XMLHttpRequest error in flutter web [Enabling CORS AWS API gateway]
Note: It turns out that this had nothing to do with flutter and everything to do with the fact that I had set the API gateway to a Lambda Proxy
I am trying to hit an API endpoint from a Flutter web application, every time it errors out and gives me the following error.
Error getting sensor data: DioError [DioErrorType.RESPONSE]: XMLHttpRequest error.
I know there are several questions here on SO(like this and this) discussing this issue and the solution seems to be to enable CORS support on the server-side. I am using the AWS API gateway to build the API, I followed these instructions to enable CORS support from my API. Here are my CORS setting from the API gateway console.
The text in the "Access-Control-Allow-headers" is
'Content-Type,X-Amz-Date,Authorization,X-Api-Key,X-Amz-Security-Token'
Enabling CORS on the API gateway didn't seem to help, I am still getting the same error on my flutter web app when I try to hit an API.

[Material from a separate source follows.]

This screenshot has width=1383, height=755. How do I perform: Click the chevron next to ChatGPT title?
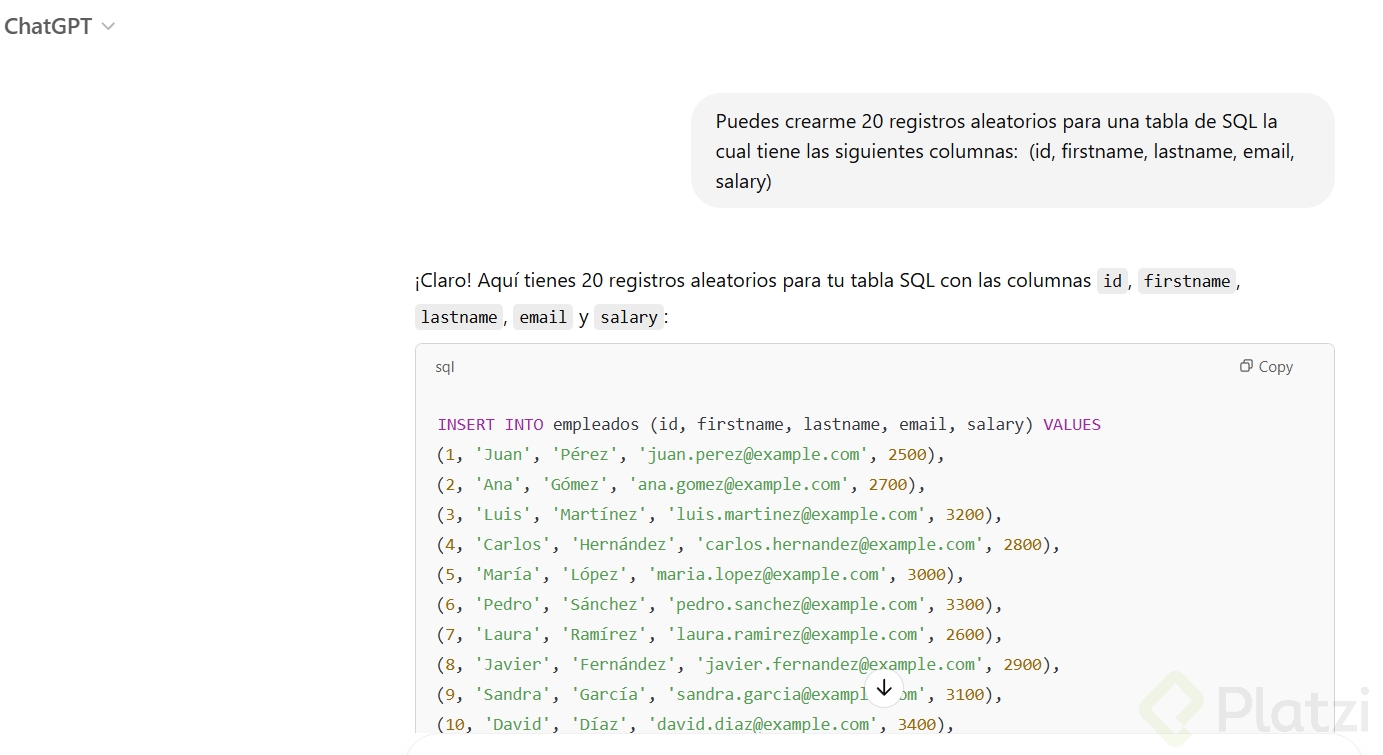[x=109, y=27]
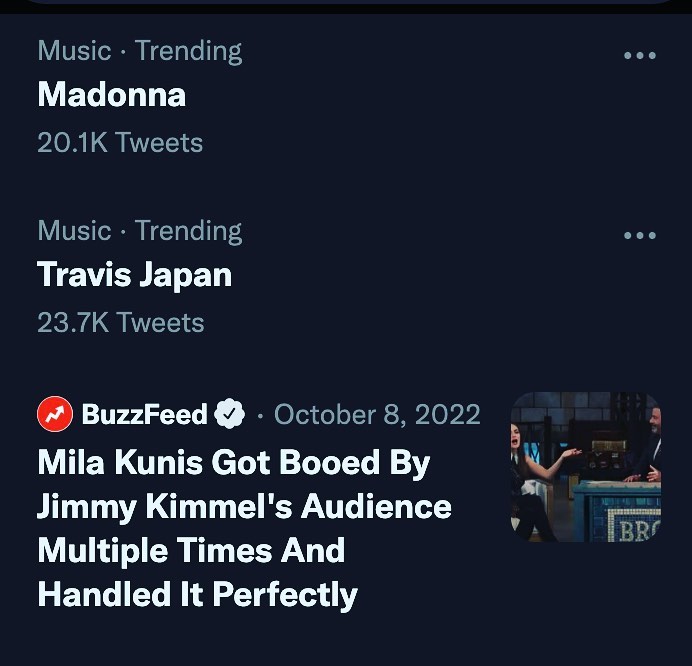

The funny thing is, the API work perfectly fine if I hit the API from chrome (i.e. pasting the API URL on the browser and hitting enter). It only fails when I try to hit the API from the flutter web app.
Question: How do I enable CORS support in my API gateway so my flutter web app can use the API ?
this worked for me, I added the below header on the lambda function
return {
statusCode: 200,
headers: {
"Access-Control-Allow-Origin": "*", // Required for CORS support to work
"Access-Control-Allow-Credentials": true, // Required for cookies, authorization headers with HTTPS
"Access-Control-Allow-Headers": "Origin,Content-Type,X-Amz-Date,Authorization,X-Api-Key,X-Amz-Security-Token,locale",
"Access-Control-Allow-Methods": "POST, OPTIONS"
},
body: JSON.stringify(item)
};
My server was using nginx so I solved the problem by adding the following two lines to the server block of the sites-enabled config file for my API server:
add_header Access-Control-Allow-Origin "*";
add_header Access-Control-Allow-Methods "GET, HEAD";
My app only uses GET
and HEAD
so you may need to add other methods depending on your situation.
See also: How to Enable CORS in Apache and Nginx?
I was using Nodejs for my backend. When I sent a post request from Dio there was this error :"XMLHttpRequest error.".
Reason Behind this error: Suppose your flutter is running at localhost:5500 and nodejs server on localhost:3000. So, your browser fails to handle the request as they are running on different ports. That's we use CORS or Proxies to solve these problems.
Remember, this is a problem mainly associated with your browser. If you will use postman and send the same request, you will find everything working.
To solve this: I installed a NPM Package called CORS.
npm i cors
Then, start using it....
const cors = require("cors");
app.use(cors());
By just doing that your error will get resolved. And you don't need to add anything more.